Screen-element location entries
======

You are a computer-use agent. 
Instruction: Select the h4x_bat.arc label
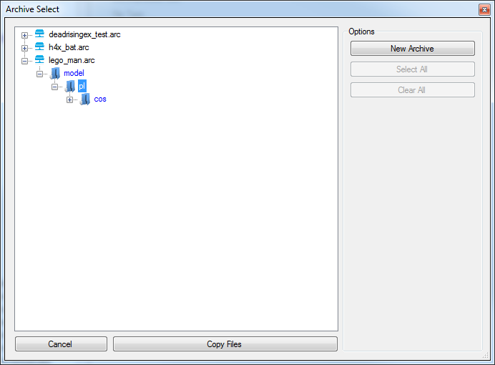click(x=69, y=47)
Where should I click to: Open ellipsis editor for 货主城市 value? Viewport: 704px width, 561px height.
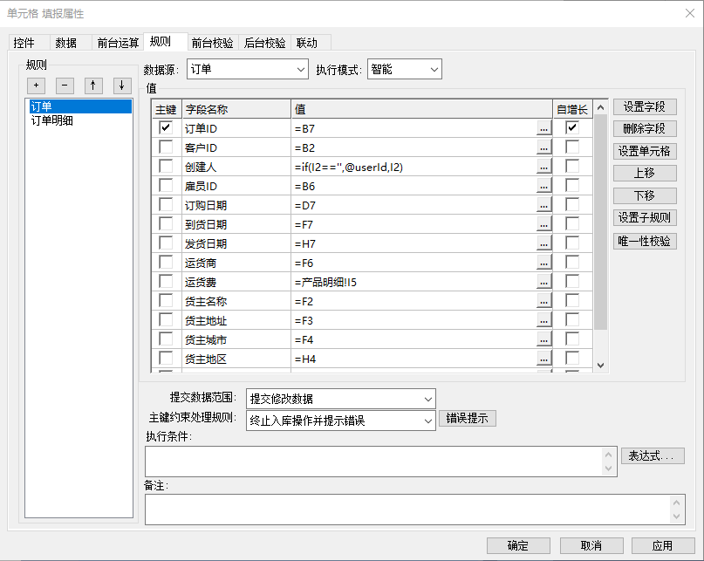(543, 339)
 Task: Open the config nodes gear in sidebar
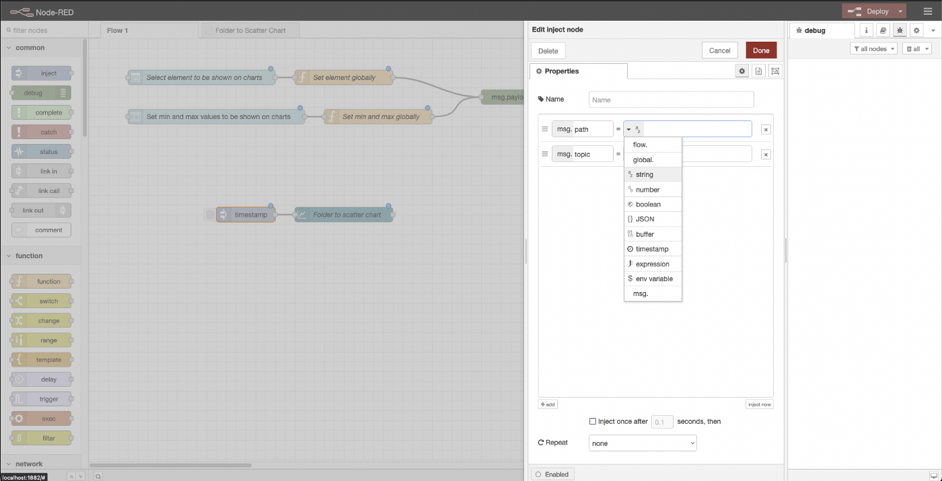coord(916,30)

======

GIVEN EXERCISE:
Print all the entries above word for word, leaving out the pictures.

WRITTEN REPLY:
You are a computer-use agent. 
Instruction: Select the h4x_bat.arc label
click(x=69, y=47)
Where should I click to: Open ellipsis editor for 货主城市 value? Viewport: 704px width, 561px height.
(543, 339)
 Task: Open the config nodes gear in sidebar
coord(916,30)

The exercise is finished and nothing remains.